In November 2017, Bazian retweeted antisemitic memes on social media. The images included one showing an Orthodox Jewish man with the caption "I can now kill, rape, smuggle organs & steal the land of Palestinians" with the hashtag "#Ashke-Nazi," and another showing North Korean leader Kim Jong-Un wearing a kippah claiming conversion to Judaism and stating "Now my nukes are legal & I can annex South Korea & you need to start paying me 34 billion a year in welfare." The content was shared from an account that regularly used antisemitic language, questioned the Holocaust, and denied that Jews existed in the biblical period.

Following the incident, Jewish student groups at UC Berkeley sent a letter to university administrators urging "decisive action" and citing Bazian's "consistent pattern of spreading or justifying anti-Semitism." UC Berkeley spokesman Dan Mogulof stated that while the university did not consider all criticism of Israel inherently antisemitic, "the social media posts in question clearly crossed the line." Bazian apologized, claiming he had not carefully examined the content before retweeting.

=== Government scrutiny ===

Bazian's organization, American Muslims for Palestine, has faced multiple legal challenges and investigations. In May 2025, a Virginia circuit judge ordered AMP to disclose its funding sources following an investigation by Virginia Attorney General Jason Miyares, who alleged that AMP "may have used funds raised for impermissible purposes under state law, including benefiting or providing support to a terrorist organization." In October 2025, Judge Leonie Brinkema issued an injunction against Miyares.

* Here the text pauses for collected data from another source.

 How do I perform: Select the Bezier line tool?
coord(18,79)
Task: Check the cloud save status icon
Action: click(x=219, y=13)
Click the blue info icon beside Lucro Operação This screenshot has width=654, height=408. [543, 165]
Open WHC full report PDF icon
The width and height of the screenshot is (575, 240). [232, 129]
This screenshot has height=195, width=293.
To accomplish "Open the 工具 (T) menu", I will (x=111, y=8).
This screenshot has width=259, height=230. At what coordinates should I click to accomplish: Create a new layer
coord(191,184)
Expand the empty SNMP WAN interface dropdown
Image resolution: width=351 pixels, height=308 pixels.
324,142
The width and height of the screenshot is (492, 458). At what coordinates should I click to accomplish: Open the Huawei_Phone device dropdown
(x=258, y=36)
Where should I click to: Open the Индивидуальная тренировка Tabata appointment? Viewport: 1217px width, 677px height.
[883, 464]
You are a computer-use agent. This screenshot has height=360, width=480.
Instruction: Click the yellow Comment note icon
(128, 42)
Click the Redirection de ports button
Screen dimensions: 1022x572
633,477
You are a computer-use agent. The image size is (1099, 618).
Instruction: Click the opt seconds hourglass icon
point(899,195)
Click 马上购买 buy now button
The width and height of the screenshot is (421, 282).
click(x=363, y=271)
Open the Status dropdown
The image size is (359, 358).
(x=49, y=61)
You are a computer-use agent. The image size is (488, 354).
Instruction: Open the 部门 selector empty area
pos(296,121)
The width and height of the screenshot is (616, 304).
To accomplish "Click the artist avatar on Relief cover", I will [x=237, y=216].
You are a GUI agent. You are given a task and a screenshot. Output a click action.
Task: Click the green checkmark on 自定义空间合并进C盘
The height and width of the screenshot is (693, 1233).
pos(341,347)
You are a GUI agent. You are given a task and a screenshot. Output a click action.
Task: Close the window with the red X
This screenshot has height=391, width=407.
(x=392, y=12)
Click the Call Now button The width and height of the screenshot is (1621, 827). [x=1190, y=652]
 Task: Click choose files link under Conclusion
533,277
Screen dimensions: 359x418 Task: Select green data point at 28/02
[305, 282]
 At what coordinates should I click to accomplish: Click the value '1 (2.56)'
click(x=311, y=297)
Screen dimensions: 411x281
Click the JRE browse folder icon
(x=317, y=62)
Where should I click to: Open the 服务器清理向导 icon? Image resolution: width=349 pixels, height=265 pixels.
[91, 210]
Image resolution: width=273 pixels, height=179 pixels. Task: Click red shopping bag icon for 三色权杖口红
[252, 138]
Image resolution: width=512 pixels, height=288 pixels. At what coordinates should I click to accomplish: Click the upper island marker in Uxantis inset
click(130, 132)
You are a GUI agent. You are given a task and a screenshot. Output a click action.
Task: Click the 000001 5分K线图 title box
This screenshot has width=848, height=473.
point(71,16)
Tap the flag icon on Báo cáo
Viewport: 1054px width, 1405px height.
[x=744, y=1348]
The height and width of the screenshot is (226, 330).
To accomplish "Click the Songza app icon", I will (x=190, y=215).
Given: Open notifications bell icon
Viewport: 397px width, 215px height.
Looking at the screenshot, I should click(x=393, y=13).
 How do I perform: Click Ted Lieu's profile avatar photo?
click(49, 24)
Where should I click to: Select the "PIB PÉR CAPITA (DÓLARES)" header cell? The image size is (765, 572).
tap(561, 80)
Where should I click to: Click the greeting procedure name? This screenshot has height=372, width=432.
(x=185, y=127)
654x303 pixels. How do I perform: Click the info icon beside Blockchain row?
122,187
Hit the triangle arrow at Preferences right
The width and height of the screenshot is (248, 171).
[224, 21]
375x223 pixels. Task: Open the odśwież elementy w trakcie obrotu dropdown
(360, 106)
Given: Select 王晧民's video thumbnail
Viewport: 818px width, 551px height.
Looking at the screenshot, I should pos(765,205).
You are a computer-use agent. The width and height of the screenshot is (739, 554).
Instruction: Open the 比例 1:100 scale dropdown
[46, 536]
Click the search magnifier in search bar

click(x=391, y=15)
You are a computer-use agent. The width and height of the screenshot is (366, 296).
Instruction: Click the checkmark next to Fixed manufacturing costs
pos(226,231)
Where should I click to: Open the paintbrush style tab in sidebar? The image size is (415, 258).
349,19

In 2025, the House Oversight Committee launched a probe into AMP and the National Students for Justice in Palestine over their allegedly "substantial ties to Hamas," subpoenaing AMP for documents and communications. Also in 2025, U.S. Senator Bill Cassidy (on behalf of Senate Health, Education, Labor, and Pensions (HELP) Committee) launched an investigation into the organization's alleged ties to terrorism.

=== Legal proceedings ===
In 2019, Bazian was deposed as part of a civil lawsuit claiming that AMP is a rebranding of the Islamic Association for Palestine.

== Selected works and publications ==

Bazian has authored five books, including Palestine...It is Something Colonial (2016), Annotations on Race, Colonialism, Islamophobia, Islam and Palestine (2017), and Erasing the Human: Collapse of the Postcolonial World and the Refugee‑Immigration Crisis (2021). As editor-in-chief, he has overseen eight volumes of the Islamophobia Studies Journal.

From 2013 to 2016, Bazian was a regular contributor to Al Jazeera. In 2018–2019, he served as a weekly columnist for the Turkish Daily Sabah newspaper and Turkey Agenda online magazine.

== Awards and recognition ==
In 2011, Bazian was named one of "The Muslim 500: The World's Most Influential Muslims" in the Social Justice category by The Royal Islamic Strategic Studies Center.